As a matter of fact, just the mention of his name induces a Beatlemania-esque scream.
It doesn’t matter what type of film he’s associated with, from an ‘80s inspired action romp to a Nicolas Sparks’ book turned flick; he can do nothing wrong.
Because of that, most men and women that want more than a good-looking face on-screen aren’t big fans of his work.
That, however, is about to change with his participation in the new HBO documentary “Earth Made of Glass.”
Co-written and co-directed by award-winning documentarian Deborah Scranton, the film tells the story of Rwanda’s rebuild after the 1994 genocide and how one man found a way to stop the cycle of pain and destruction in his own family.
Now why does Tatum, the guy known more for teen-pop classics the likes of “Step Up” and “Fighting” have anything to do with this?
He’s the film’s executive producer.
How did he get involved in this project?
Tatum became fascinated with the political turmoil and genocide in Rwanda after friend Reid Carolin [who worked with Tatum on the MTV film “Stop Loss” and produced the film] went abroad to film and told Tatum what was going on.
“He did this for the better part of two years and he came back with this amazing footage,” said Tatum. “It was so educational for me. I didn’t know anything about it.”
Now, Tatum was not only intrigued by the project, but wanted to be a part of it.
“I didn’t get a lot of my education from books and school,” he said. “I got it from TV and the news. This was so foreign to me, but it was so compelling and close to home. I’m from the South. Race and difference and rage are so real down there. For me to see a different country, where everyone is the same race, just killing everybody, is unbelievable to me.”

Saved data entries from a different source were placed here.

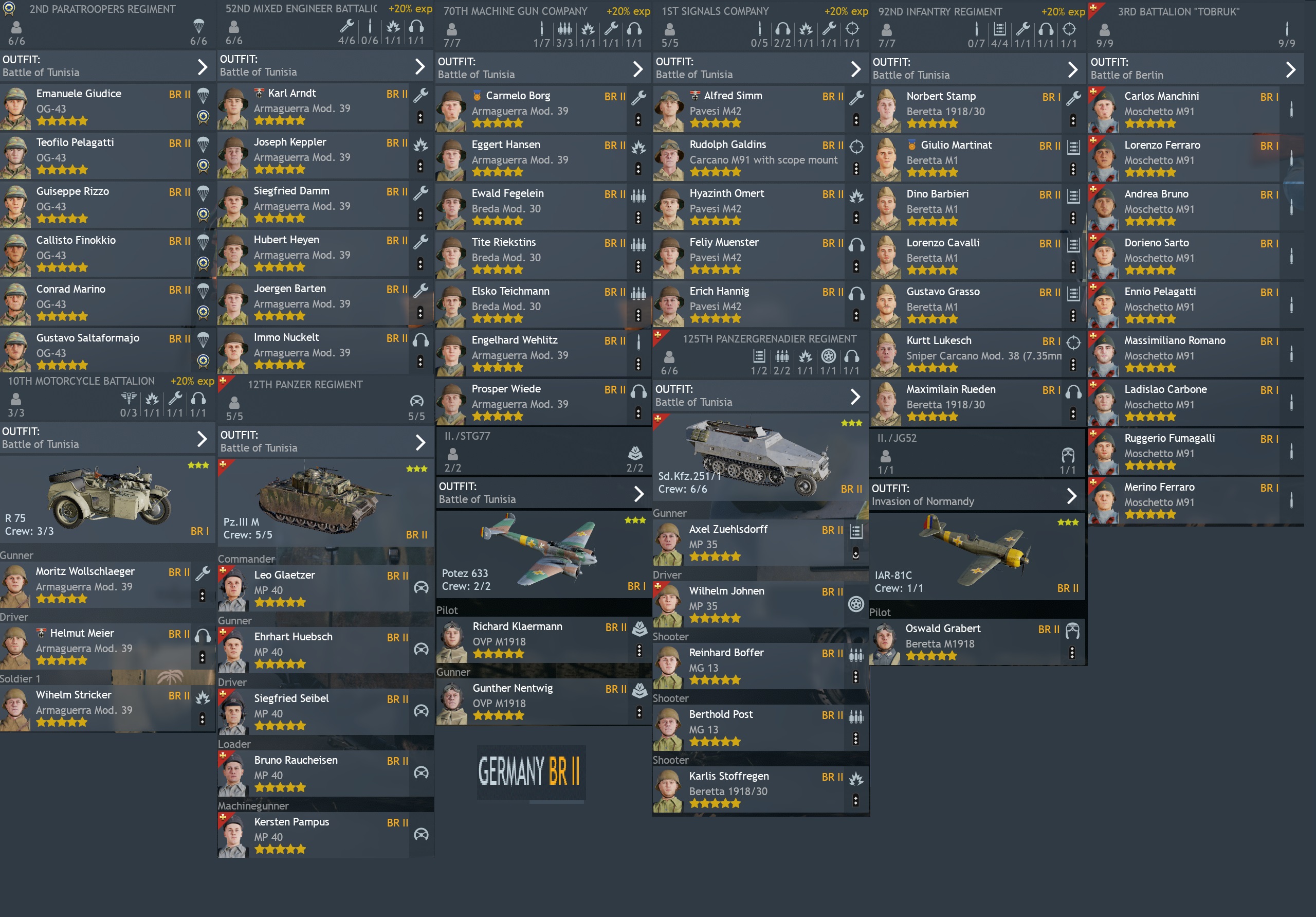Expand the II./JG52 Invasion of Normandy outfit

click(x=1072, y=495)
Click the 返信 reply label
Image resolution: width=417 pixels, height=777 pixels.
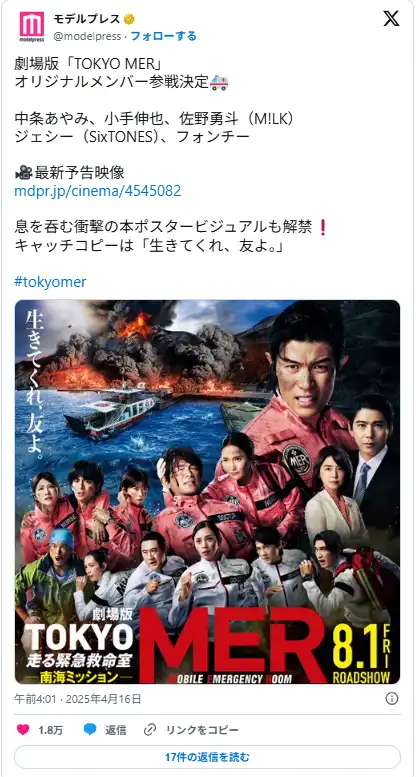click(115, 730)
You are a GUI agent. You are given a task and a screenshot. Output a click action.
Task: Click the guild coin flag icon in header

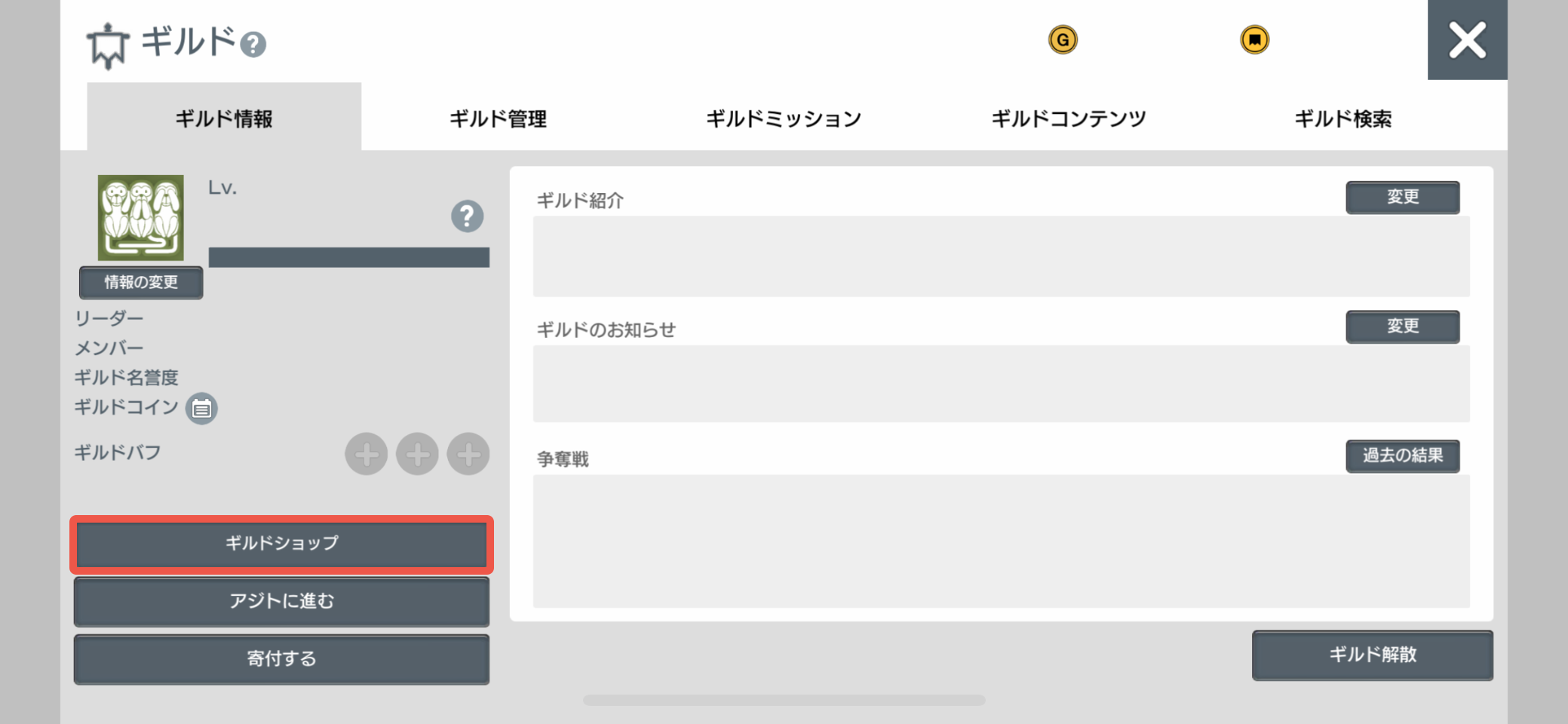(x=1255, y=39)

All of a sudden, a half-decade of appearances in teen flicks, wacky comedies and action flicks is washed away.
Tatum is a bona-fide humanitarian.
Even better, he legitimately cares about his audience and wants them to be affected by what’s going on in the world as well.
“It was really important for me to get this to my audience, which is a little younger,” he said. “They had an amazing screening of it for some inner-city kids at the Tribeca Film Festival [in 2010]. They needed to see it.
“It was just an honor to be a part of this.”